# Assignment
Each line from the one that has "Image resolution: width=773" through the end of the entries below must be written out exactly; leave out all other lines.

# Task input
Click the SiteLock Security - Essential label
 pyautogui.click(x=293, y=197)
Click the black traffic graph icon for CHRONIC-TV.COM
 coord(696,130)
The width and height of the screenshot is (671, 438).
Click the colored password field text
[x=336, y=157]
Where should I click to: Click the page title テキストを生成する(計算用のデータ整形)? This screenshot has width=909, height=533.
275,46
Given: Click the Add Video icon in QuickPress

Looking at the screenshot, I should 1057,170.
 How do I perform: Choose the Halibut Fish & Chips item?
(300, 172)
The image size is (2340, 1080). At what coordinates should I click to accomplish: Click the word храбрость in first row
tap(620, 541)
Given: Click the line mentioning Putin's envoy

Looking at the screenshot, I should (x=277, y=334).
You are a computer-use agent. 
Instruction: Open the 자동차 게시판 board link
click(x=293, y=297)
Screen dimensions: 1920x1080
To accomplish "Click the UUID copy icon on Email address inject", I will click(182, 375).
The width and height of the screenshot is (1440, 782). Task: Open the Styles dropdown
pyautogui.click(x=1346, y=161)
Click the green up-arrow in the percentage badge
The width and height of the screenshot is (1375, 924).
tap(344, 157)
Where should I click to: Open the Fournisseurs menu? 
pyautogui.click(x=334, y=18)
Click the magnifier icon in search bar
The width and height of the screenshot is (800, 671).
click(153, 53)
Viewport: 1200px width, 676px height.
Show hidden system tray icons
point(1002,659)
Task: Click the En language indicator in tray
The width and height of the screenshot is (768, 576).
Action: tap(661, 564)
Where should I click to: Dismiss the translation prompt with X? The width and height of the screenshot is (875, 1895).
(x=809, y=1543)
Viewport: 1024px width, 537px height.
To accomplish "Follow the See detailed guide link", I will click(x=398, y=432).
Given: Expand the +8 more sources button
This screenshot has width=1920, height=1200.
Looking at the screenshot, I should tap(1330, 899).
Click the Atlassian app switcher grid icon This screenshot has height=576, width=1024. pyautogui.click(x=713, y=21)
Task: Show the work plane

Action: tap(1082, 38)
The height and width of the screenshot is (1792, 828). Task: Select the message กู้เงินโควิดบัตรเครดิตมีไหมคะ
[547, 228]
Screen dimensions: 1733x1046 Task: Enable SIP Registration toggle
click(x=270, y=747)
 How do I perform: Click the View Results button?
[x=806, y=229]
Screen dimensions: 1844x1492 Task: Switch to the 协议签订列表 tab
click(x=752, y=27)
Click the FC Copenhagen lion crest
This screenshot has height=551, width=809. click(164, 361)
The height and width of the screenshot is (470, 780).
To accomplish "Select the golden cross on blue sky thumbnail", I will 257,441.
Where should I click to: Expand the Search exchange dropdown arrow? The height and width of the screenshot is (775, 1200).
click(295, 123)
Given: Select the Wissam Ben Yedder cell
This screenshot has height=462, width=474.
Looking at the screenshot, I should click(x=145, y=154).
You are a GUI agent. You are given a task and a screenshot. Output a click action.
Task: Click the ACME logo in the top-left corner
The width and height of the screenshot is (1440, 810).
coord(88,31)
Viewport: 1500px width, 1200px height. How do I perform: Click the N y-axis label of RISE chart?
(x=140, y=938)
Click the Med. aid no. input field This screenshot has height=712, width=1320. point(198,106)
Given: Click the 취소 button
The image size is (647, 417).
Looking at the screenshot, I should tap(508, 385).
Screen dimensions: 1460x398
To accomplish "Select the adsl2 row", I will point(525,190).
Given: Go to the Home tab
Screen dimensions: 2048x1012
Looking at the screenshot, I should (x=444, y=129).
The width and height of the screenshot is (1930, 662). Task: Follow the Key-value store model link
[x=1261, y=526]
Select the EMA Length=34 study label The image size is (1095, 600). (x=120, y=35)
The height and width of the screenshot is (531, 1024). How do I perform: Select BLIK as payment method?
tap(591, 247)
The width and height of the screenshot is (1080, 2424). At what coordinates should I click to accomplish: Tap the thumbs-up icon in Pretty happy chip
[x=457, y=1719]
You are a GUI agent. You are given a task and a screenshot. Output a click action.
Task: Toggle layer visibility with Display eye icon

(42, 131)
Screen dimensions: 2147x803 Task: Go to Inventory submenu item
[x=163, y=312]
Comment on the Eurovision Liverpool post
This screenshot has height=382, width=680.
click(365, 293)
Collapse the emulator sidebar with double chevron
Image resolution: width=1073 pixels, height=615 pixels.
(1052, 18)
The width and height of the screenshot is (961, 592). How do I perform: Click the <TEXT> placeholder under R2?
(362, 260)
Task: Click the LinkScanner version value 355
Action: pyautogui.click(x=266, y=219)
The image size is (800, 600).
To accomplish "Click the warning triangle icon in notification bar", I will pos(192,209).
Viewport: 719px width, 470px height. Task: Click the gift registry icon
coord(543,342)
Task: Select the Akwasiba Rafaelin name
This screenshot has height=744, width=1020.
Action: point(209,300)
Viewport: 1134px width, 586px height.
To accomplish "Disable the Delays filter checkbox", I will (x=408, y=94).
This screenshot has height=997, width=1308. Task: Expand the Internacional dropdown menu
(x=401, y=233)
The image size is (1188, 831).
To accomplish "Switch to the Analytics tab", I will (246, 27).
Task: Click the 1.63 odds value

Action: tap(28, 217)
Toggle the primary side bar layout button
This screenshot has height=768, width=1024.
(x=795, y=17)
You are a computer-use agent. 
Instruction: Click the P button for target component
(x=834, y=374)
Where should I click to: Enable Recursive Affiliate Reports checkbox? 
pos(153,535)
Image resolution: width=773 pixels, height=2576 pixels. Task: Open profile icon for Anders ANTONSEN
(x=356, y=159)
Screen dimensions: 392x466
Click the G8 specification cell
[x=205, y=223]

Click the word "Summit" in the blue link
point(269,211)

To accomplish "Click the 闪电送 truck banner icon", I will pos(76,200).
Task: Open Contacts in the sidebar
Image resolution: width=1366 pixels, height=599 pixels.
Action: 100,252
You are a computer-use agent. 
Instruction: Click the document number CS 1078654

# Answer for the task
Image resolution: width=773 pixels, height=2576 pixels. Task: Open profile icon for Anders ANTONSEN
(x=356, y=159)
Screen dimensions: 392x466
Click the G8 specification cell
[x=205, y=223]

Click the word "Summit" in the blue link
point(269,211)

To accomplish "Click the 闪电送 truck banner icon", I will pos(76,200).
Task: Open Contacts in the sidebar
Image resolution: width=1366 pixels, height=599 pixels.
Action: 100,252
You are a computer-use agent. 
Instruction: Click the document number CS 1078654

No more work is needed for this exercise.